The first thing out of my mouth after introductions was: "I'd expected this situation with Alex to happen today, and was almost hoping for it. Thank you for calling this meeting". I then put my formal letter for
Alex to be evaluated by the school on the table and drew all of their attention to it. I then addressed Alex's guidance counselor, and asked if she recalled the e-mail that I'd sent to her a few weeks ago, outlining that he was affected by Aspergers Syndrome, and asking for an appointment so that we might discuss how we could both help Alex at the high school. Yes, she'd remembered it.
In her reply to my e-mail, I'd gotten the impression that she was obviously trying to brush me off. Yes, she did get 'fill ins' from the guidance counselor at the Freshman Center regarding several students before they had transitioned to the high school, but she hadn't heard anything from any of Alex's current teachers about his having a problem so she hadn't spoke with Alex. If Alex is having any problems, I'm sure I would have heard about them; And what problems has he encountered that I may help with? (Okay, maybe the guidance counselor was playing dumb too, because it seems a bit ridiculous that she would not know
about ASD's.................arg-g-g.........). She'd, after that, pretty much gave me the brush off, as if she
didn't have the time..
Next, at this meeting, the social worker spoke up, and was questioning reason for Alex's anxiety this morning, the reason that Alex has many 'gloom & doom' replies to several questions on his homework.
AND, whether this was going to be something that Child Protective Services (CPS) needed to be brought
in on. (Appearing as un-ruffled as possible in light of the circumstances..) I asked her how much did she know about Alex and the fact that he is affected by Autism Spectrum and/ or Aspergers. AND was she aware that persons with these disorders also have anxiety problems, and tend to be drawn to 'gloom &
doom' areas naturally. AND was she also aware that both 'anxiety' and 'gloom & doom' ideas in Alex
might also be due to the bullying, and the humiliation that he has been subjected to on the school front; which has been brought to the schools attention. None of it being dealt with; as I have kept documented.

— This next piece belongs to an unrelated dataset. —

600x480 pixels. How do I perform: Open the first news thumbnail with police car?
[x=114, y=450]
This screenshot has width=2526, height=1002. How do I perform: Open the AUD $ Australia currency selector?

Her 'tude changed about then.. Sheesh..
"Furthermore, I have tried and tried to get someone, the school as well as any ethically minded doctor, to really look and see my son as a human being, note/acknowledge his gifts and needs for quite a while now, and QUIT brushing him off. If you feel the need to bring CPS unjustly into our lives again, you should probably also know that CPS has already been on our door a number of times over the past few years, they've done their investigations, and on every occasion have found the initial allegations to be unfounded. In fact, the last time, the investigator took me aside, shook my hand, and told me that in his opinion, I was a good mom.. And I might want to pursue the 'harassment issue' from those who keep insinuating that I am a bad parent."
(Btw, when I'd mentioned this to a friend of mine who works in the mental health field in another state,
he'd told me that it's normal for the school to bring Child Protective Services up to parents who are asking
for services for their children; it's meant to scare the weaker parents off. And he'd also told me that I'd handled it very well.).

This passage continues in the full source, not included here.